Regarding the question about real estate transfer tax, Meehan said it’s important for voters to understand that the buyer would be responsible for paying the tax. She said the seller will have no obligation, but both parties could agree to something else in their terms of sale.

She said Telluride has a 3 percent transfer tax, and that money supports their infrastructure.

“That’s what we are trying to do with this,” she said. “We have to develop infrastructure, and I think it’s time we took a step forward.”

Meehan said there are 750 people living within town limits. To her, it’s unfortunate the town can’t afford a second law enforcement officer. She said perhaps the transfer tax could help pay for an additional cop’s salary. 

Also discussed on the town’s agenda was moving the February monthly meeting to Feb. 5. Town meetings are always scheduled for the second Wednesday of each month; however, next month many town officials are headed to Grand Junction during the regularly scheduled meeting for a community-building seminar.

Town officials said they will post an announcement to make residents aware of the meeting’s date change.

Town administrator Patti Grafmyer said a grant paid for her, along with Carrie Andrew (library), Nola Svoboda (chamber) and Katie Sapp (P&Z), to attend the seminar Feb. 10-12.

There is space for one other town official to participate, and trustee Shawn Fallon said he was considering the seminar.
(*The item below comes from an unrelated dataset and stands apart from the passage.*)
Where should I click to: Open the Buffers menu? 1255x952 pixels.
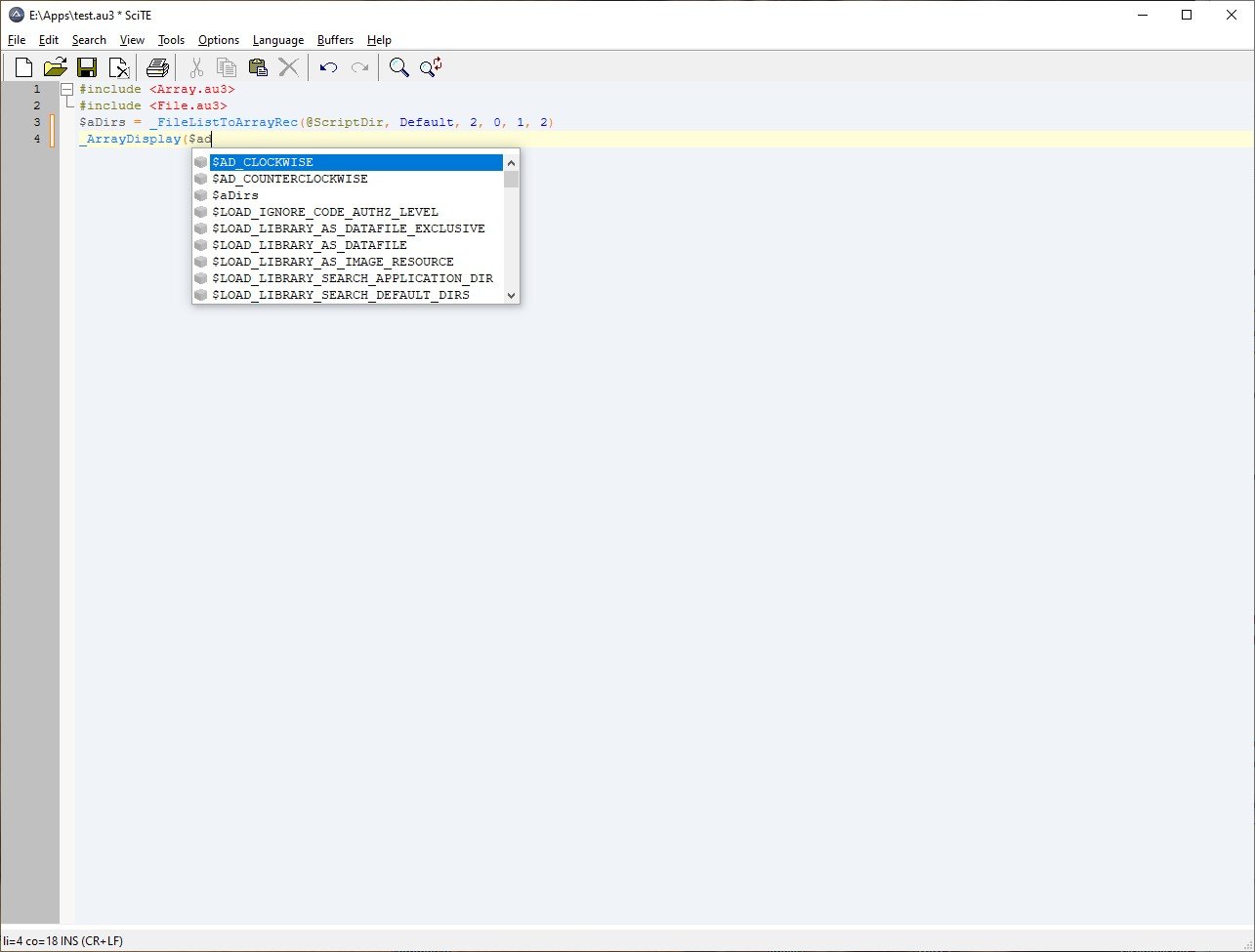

Additionally, the town is gearing up for its annual audit. Grafmyer reported the audit has gone up in price from around $9,000 to $9,600. She said the bill is shared with the Norwood Water Commission, though. Also, the audit will this year include the new raw water system.

Blair and Associates will perform the audit, one of the few auditors on the Western Slope.

And, the town has hired an on-call planner to replace Cindy Chapin, who resigned in November. Now, Michelle Haynes will enter to a six-month agreement with the Town of Norwood.

Grafmyer said the temporary agreement was beneficial to both Haynes and the town, to ensure she is the person to fill the role. She begins work next month.

Mayor Kieffer Parrino said he’s happy to have Haynes on board.

“I’d like to get that relationship started, because we have a lot going on,” he told Grafmyer during the meeting.